法華狼の日記

他名義は“ほっけ”等。主な話題は、アニメやネットや歴史認識の感想。ときどき著名人は敬称略。

自衛隊の音楽隊から制服を着用して自民党の党大会に出演

 さまざまな問題が起きたまま収拾されないので感覚が麻痺してきているが、今回は複数の組織で要人がかかわりながら起こした問題なので、また違った段階にいってしまったという感じがある。
自民党大会で陸上自衛隊員が国歌歌唱 防衛省幹部「軽率な判断だ」 [高市早苗首相 自民党総裁][自由民主党(自民党)]:朝日新聞

 12日に開かれた自民党大会で、陸上自衛隊員が国歌を歌っていた。自衛隊法61条は自衛隊員の政治的行為を制限しているが、防衛省や自民党は、党大会での国歌の歌唱は「問題がない」とする。ただ、自衛隊には政治的中立が求められており、参加自体が「軽率ではないか」との声もある。

 批判を受けて防衛相の小泉進次郎氏は報告ツイートを削除しつつ、自衛隊法に抵触しないと一方的に主張している。過去の判例*1などを会見で参照したという話は聞かない。
自民党大会で自衛官の国歌歌唱、小泉防衛相「政治的行為にあたらず」 [自由民主党(自民党)]:朝日新聞

 また、小泉氏によると、事前に隊員が党大会で国歌を歌うとの連絡が、小泉氏まで伝達されていなかったという。小泉氏は「報告のあり方については改善が必要だ」と指摘した。

 一方、小泉氏は12日、この隊員との写真をX(旧ツイッター)に投稿していたが、その後削除した。小泉氏は「念のため事実関係などを確認するため、いったん取り消した。隊員に様々な負担がかからないように判断した」などと説明した。

 陸自幕僚長が報告を受けていたのに防衛相まで事前の情報がとどいていなかったという話も、事実ならば小泉氏も認めるように問題だし、責任回避のための虚偽であればいっそう問題だ。

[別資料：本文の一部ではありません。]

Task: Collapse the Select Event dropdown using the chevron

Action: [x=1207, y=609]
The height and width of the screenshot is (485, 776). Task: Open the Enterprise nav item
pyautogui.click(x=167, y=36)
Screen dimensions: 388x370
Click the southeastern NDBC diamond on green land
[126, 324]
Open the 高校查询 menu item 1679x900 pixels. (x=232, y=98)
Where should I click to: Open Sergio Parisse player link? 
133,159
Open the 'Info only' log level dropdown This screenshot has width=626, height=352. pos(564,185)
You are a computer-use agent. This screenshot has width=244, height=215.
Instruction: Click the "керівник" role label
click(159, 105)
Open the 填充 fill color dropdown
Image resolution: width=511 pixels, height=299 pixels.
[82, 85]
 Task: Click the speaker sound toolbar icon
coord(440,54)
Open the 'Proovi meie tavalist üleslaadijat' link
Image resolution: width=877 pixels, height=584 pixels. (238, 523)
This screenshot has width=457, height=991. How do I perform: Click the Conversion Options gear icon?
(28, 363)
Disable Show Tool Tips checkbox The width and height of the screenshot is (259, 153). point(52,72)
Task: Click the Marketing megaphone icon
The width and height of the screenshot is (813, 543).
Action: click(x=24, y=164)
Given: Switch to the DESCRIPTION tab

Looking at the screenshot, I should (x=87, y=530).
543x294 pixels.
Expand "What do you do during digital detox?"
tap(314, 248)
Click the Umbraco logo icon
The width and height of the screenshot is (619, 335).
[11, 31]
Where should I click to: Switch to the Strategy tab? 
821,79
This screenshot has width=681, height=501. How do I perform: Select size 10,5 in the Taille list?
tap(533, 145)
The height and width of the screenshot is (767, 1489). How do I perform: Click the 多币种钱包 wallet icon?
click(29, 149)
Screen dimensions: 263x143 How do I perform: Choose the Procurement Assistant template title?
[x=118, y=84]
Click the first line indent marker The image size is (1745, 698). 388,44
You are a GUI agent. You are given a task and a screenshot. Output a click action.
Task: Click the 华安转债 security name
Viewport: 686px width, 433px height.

 それにしても、アニメや漫画やゲームを愛好する市民だけでなく、作者自身が社会にうったえる時に作品をつかったことが政治利用として先日から反発されているのは何だったのだろう。
平和を願った少女が廊下に立たされている漫画を揶揄する人々は、風刺漫画とエッセイ漫画の区別がつかないのかな? - 法華狼の日記
「政治」とは反権力や反自民党ばかりを指して、国家権力それも自民党に隷属すればするほど政治から距離をとっていることになるという錯覚が、この社会にはあるのではないか。

*1:たとえば弁護士の渡辺輝人氏は宇治橋事件で公務員が私服で休日に赤旗号外を頒布して罪に問われた宇治橋事件を引いている。